New Orleans is severely lacking in the category and while it does possess a handful of mediocre Mediterannean leaning restaurants, I always find it better to recreate my favorite dishes at home. Usually this involves baklava, fried zucchini or lamb, but I recently came across an excellent recipe for homemade Falafel on Food 52 and had to try it out for myself. Before you say anything, I acknowledge that Falafel is traditionally served in Middle Eastern countries, but it has expanded into the Mediterannean category as a whole, and I’m going with it. You should to. The Greeks do prepare something called a revithokeftede, made from similar ingredients, but much more difficult to spell. Let’s stick with the Falafel.

While I poached the falafel recipe from another site (I blame my total ignorance of falafel cooking techniques) I paired it with tzatziki and Greek salad that are entirely my own. Tzatziki is an excellent accompaniment to almost any salad, meat or bread and this version is thick, lemony, and really stands up to whatever foods you pair it with. As for the Greek Salad, it always bothers my when restaurants, usually diners, load up on iceberg lettuce and banana peppers. We strip it down to the bare essentials: tomatoes, olives, cheese, cucumber and onion.

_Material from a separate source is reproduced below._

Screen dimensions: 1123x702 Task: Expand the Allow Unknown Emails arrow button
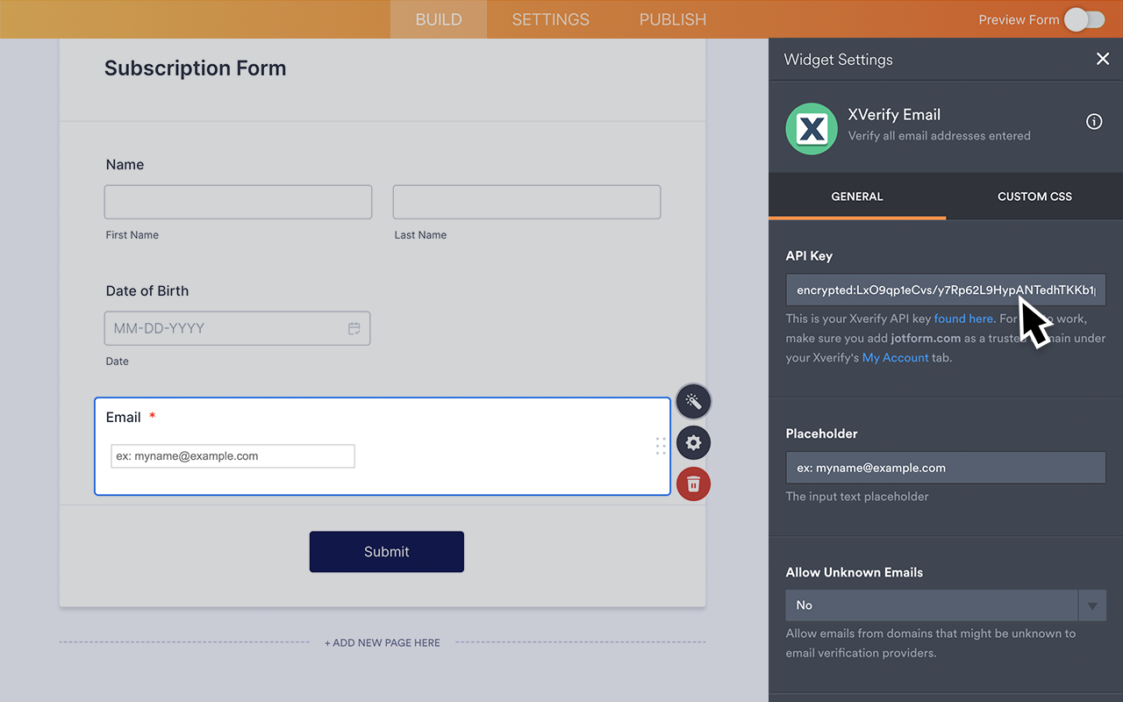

No more, no less and no fillers.

Falafel with Greek Salad and Tzatziki (serve 4-6)

Falafel (from Food 52)

2 cups dried chickpeas, rinsed well and soaked overnight
1 small yellow onion
1 bunch mint, washed
1/2 bunch cilantro, rinsed and coarsely chopped
3 cloves garlic
1 egg (optional)
1 piece bread
2 pinches salt
1/2 teaspoon fresh ground black pepper
2 teaspoons ground cumin
1 lemon, juiced

If you are using dried chickpeas, soak overnight, rinse and let dry two hours. If you use canned, rinse and let dry. Combine all ingredients in a Cuisinart and blend until thick and smooth. Make sure that there are no clumps of bread as it will create difficulty when making the patties. Form patties with the dough about the size of a crab cake. Pour one cup of canola oil into a saute pan and heat on medium high heat until it shimmers. Add each patty and cook until browned, about 3-5 minutes per side.

Greek Salad

2 cups cucumber, cubed
2 cups cherry tomatoes, halved
1 cup kalamata olives, halved
1/2 small red onion, chopped
8 oz feta, cubed
juice of 1/2 lemon
2 tbsp olive oil
pepper to taste

Chop your ingredients, throw in bowl and toss. Because of the feta and olives you will most likely not need to add salt. Pepper to taste. It’s that easy.

Tzatziki

1 large cucumber, thinly sliced (preferably using a mandoline)
1 tbsp salt
1 lb yogurt (the good stuff, buy Fage)
juice of 1 lemon
2 cloves garlic, minced
1 tbsp white wine vinegar
handful of mint, diced
pepper to taste

Thinly slice your cucumber with a mandoline. Place in a mesh sieve and sprinkle with salt. Let sit for 2 hours so as to allow the liquids to drain from the cucumbers. When ready to prepare the tzatziki combine the ingredients in a bowl and mix thoroughly. You will most likely not need to add more salt, but be sure to pepper for taste.